RE: [xsl] Change xml:lang of a skos:prefLabel [ skos, rdf, xml:lang ]

Subject: RE: [xsl] Change xml:lang of a skos:prefLabel [ skos, rdf, xml:lang ]
From: Syd Bauman <Syd_Bauman@xxxxxxxxx>
Date: Wed, 14 Oct 2009 20:39:48 -0400
>   <xsl:template match="skos:altLabel|skos:prefLabel">
>     <xsl:copy>
>       <xsl:attribute name="xml:lang">en</xsl:attribute>
>       <xsl:copy-of select="@*"/>
>       <xsl:apply-templates select="@*|node()"/>
>     </xsl:copy>
>   </xsl:template>
> 
>   <xsl:template match="*">
>     <xsl:copy>
>       <xsl:copy-of select="@*"/>
>       <xsl:apply-templates select="@*|node()"/>
>     </xsl:copy>
>   </xsl:template>
> 
> This relies on the fact that if you add the same attribute to an element
> twice, the last one wins.

1) Is that true for both XSLT 1 and 2 ? 

2) No disrespect intended, but something looks amiss here to me. I
   notice there is a separate <copy-of> for the attributes, but then
   templates are applied for the attributes, too. And what does a <copy-of>
   that's a child of <copy> do, anyway?

   Ah. To answer my own question, I just ran a tiny stylesheet with
   the above identity template on itself, and got the following result.

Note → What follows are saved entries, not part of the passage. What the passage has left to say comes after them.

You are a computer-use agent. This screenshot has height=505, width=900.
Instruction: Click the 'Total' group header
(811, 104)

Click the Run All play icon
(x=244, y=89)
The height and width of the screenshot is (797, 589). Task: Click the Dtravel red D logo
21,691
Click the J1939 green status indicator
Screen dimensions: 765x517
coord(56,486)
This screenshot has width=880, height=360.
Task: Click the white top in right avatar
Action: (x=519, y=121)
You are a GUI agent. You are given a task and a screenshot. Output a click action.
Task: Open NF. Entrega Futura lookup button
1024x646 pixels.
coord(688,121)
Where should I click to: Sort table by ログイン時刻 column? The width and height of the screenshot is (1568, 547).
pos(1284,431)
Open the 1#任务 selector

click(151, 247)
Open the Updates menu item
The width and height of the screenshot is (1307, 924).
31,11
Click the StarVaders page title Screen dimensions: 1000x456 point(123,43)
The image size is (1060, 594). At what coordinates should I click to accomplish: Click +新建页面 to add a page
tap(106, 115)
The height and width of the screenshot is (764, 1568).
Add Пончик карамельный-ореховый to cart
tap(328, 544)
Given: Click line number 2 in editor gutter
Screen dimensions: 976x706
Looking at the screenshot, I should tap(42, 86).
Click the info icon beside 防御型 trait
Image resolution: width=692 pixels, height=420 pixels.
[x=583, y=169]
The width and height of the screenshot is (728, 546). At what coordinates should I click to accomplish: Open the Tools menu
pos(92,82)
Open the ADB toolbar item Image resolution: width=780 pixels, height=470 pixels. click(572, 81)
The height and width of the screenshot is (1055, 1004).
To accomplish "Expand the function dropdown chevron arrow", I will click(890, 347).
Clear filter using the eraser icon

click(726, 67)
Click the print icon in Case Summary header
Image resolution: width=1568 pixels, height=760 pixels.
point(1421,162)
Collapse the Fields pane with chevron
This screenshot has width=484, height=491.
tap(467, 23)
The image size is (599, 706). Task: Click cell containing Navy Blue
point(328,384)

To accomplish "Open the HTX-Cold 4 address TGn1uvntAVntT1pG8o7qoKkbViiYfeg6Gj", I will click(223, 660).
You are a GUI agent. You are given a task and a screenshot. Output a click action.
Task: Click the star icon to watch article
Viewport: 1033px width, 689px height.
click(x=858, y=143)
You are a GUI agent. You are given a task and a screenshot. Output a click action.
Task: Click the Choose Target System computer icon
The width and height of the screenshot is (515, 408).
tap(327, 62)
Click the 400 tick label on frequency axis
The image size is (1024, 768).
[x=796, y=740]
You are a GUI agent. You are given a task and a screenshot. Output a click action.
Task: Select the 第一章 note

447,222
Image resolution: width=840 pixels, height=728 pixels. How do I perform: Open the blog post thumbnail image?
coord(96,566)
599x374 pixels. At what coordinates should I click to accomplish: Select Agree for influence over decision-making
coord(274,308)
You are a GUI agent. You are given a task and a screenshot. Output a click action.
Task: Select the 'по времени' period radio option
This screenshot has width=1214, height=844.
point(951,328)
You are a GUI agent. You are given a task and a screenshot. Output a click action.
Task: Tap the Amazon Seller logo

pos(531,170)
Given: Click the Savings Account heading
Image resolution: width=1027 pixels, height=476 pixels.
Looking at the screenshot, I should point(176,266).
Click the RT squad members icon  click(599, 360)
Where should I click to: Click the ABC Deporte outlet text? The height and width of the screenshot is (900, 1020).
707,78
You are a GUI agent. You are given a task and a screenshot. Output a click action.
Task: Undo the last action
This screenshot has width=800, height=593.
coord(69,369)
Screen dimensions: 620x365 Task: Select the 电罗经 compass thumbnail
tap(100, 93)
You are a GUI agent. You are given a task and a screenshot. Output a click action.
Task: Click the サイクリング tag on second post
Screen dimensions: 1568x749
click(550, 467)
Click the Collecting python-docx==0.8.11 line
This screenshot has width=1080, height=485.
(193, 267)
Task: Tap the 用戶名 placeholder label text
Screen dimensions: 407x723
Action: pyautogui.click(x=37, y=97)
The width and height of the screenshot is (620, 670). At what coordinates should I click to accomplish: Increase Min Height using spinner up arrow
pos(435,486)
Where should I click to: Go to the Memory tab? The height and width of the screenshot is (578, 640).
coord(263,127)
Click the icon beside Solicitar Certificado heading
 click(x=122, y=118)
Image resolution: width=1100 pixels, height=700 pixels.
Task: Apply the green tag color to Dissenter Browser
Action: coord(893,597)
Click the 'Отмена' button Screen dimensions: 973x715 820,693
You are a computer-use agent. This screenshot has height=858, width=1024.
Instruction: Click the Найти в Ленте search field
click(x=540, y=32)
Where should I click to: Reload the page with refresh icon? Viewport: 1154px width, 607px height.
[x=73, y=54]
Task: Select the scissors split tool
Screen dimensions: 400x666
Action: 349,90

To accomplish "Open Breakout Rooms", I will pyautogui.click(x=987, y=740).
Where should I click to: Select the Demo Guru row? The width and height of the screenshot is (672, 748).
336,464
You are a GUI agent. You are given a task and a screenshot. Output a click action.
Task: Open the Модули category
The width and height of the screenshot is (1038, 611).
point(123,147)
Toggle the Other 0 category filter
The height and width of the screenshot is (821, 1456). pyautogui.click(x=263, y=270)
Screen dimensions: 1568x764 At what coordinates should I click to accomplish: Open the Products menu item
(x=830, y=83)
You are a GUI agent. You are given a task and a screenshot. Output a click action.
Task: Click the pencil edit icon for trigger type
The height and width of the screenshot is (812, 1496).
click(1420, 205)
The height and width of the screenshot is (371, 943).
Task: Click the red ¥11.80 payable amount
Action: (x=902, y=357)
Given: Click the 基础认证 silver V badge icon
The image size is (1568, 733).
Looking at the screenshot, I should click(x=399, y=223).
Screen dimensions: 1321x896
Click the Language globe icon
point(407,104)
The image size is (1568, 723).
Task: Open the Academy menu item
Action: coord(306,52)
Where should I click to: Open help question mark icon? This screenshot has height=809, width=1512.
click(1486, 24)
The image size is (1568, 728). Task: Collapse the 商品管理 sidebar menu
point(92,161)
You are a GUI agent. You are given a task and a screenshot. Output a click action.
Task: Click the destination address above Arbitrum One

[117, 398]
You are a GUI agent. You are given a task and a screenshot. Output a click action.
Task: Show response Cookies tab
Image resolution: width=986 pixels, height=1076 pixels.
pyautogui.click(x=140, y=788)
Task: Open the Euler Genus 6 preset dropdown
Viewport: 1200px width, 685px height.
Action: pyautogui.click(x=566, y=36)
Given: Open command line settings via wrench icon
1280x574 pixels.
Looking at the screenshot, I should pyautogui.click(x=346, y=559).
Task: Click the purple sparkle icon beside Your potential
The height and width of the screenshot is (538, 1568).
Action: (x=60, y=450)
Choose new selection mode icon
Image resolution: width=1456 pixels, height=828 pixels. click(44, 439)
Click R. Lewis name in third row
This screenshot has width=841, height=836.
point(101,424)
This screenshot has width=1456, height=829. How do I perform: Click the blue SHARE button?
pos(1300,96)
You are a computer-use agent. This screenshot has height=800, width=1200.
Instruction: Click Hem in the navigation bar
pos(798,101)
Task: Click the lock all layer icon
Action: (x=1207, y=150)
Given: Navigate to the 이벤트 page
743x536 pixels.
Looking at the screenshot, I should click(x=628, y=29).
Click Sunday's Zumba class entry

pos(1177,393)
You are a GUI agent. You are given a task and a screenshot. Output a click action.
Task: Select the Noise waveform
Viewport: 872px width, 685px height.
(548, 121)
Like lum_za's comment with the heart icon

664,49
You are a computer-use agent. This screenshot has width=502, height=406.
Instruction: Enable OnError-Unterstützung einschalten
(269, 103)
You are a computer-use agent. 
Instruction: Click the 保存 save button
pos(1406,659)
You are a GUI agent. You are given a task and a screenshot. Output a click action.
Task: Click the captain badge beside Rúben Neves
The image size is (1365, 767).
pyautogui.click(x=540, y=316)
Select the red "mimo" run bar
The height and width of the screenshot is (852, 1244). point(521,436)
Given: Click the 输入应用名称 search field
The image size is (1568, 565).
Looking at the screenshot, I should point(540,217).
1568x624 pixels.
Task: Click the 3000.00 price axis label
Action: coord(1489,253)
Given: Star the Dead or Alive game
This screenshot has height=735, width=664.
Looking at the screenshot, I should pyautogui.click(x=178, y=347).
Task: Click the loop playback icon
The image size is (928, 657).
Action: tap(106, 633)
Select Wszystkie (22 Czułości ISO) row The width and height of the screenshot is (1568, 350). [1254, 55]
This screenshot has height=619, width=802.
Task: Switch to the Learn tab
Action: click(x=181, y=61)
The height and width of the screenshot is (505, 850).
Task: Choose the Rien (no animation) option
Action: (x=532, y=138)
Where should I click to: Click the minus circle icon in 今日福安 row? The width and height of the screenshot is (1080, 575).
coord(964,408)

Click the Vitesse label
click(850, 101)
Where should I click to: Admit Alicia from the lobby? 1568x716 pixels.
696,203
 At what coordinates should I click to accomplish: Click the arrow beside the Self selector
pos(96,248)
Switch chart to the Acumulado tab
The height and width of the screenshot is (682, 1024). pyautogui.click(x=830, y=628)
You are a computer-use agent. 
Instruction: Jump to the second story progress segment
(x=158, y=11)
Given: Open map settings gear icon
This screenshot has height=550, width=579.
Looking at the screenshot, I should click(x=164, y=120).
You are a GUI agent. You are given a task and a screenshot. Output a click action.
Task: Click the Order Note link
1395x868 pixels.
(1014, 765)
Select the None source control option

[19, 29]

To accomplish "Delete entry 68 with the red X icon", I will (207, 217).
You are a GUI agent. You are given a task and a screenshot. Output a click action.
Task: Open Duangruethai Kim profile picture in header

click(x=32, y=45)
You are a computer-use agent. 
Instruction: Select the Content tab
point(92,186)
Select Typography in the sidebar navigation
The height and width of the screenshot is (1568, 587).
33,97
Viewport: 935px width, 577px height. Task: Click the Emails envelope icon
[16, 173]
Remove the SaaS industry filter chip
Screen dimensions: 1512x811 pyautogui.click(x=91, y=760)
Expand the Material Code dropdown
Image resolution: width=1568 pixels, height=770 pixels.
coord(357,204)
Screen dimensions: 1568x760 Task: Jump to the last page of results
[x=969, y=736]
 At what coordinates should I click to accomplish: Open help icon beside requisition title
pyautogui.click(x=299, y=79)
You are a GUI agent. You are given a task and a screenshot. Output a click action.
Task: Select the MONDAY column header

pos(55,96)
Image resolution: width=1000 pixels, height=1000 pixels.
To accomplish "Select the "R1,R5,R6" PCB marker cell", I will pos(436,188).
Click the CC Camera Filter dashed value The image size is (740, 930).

--------- output of this stylesheet on itself ---------
<?xml version="1.0"?>
<xsl:stylesheet xmlns:xsl="http://www.w3.org/1999/XSL/Transform"; version="1.0">1.0
  <xsl:template match="/">/
    <xsl:apply-templates select="node()">node()</xsl:apply-templates>
  </xsl:template>
  <xsl:template match="*">*
    <xsl:copy>
      <xsl:copy-of select="@*">@*</xsl:copy-of>
      <xsl:apply-templates select="@*|node()">@*|node()</xsl:apply-templates>
    </xsl:copy>
  </xsl:template>
</xsl:stylesheet>
--------- end output ---------
   So I think that's not what M. Kay meant -- I suspect the <copy-of>
   is a holdover from a previous version or a copy-and-paste error or
   some such.

   Either that or I've missed something, in which case I'm hoping
   someone explains it!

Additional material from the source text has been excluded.